» **DIRECTIVE**: Copy the entries below word for word, leaving out the pictures.

» **MATERIAL SUPPLIED**:
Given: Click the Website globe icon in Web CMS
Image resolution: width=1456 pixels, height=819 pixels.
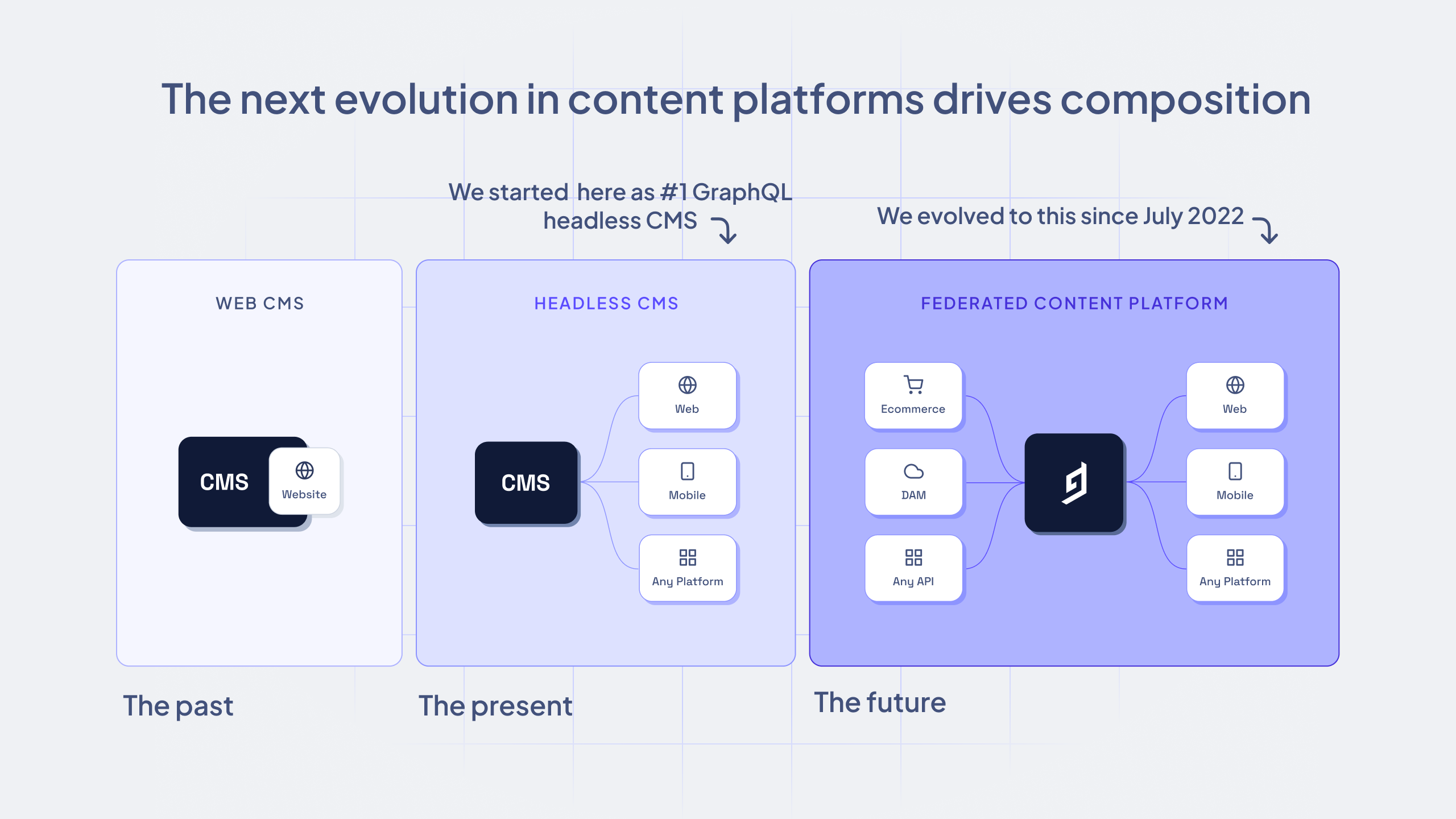Looking at the screenshot, I should [x=303, y=469].
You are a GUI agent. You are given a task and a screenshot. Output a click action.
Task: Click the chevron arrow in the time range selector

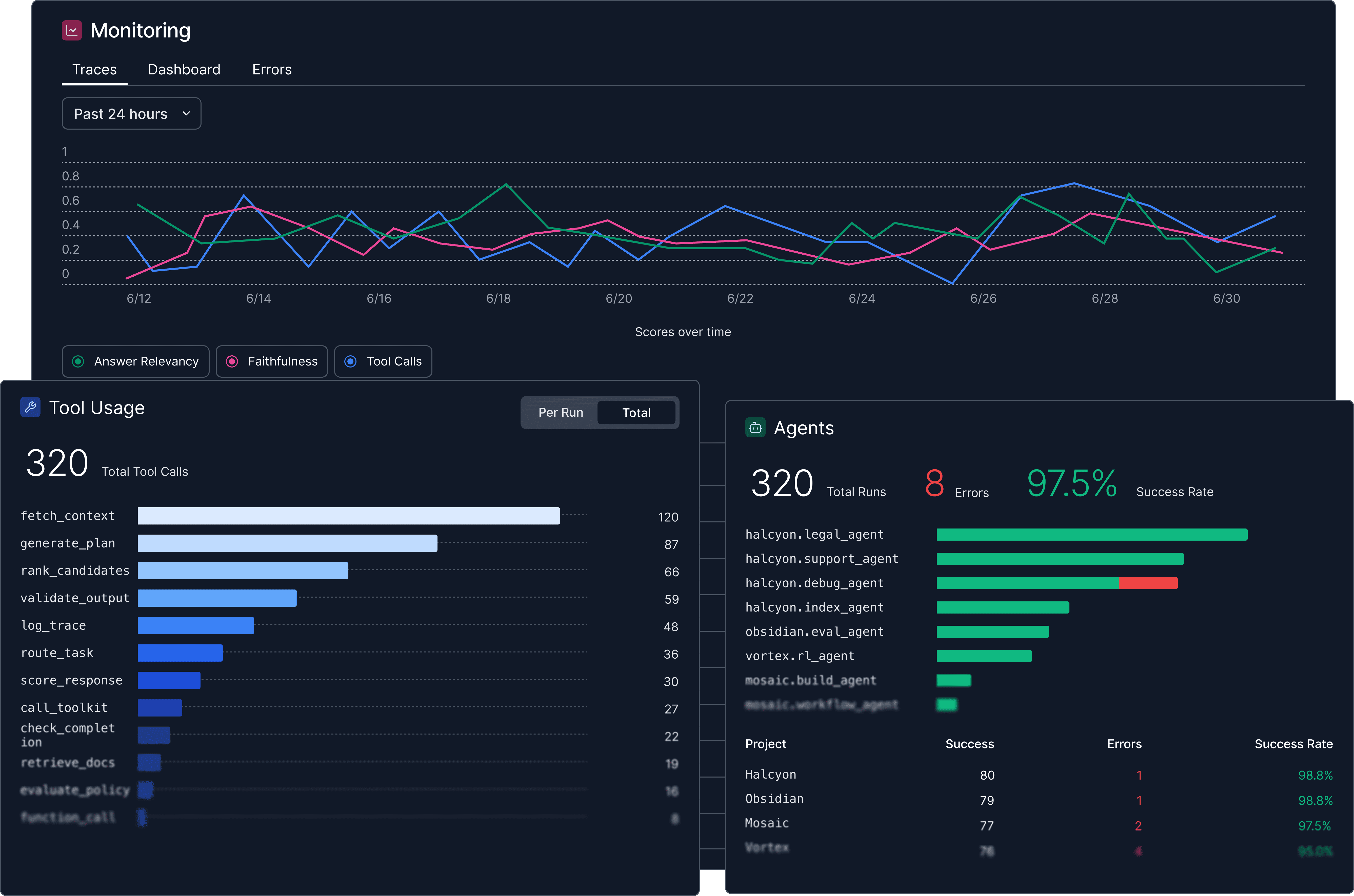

» **SOLUTION BELOW**:
Given: Click the Website globe icon in Web CMS
Image resolution: width=1456 pixels, height=819 pixels.
Looking at the screenshot, I should [x=303, y=469].
You are a GUI agent. You are given a task and a screenshot. Output a click action.
Task: Click the chevron arrow in the time range selector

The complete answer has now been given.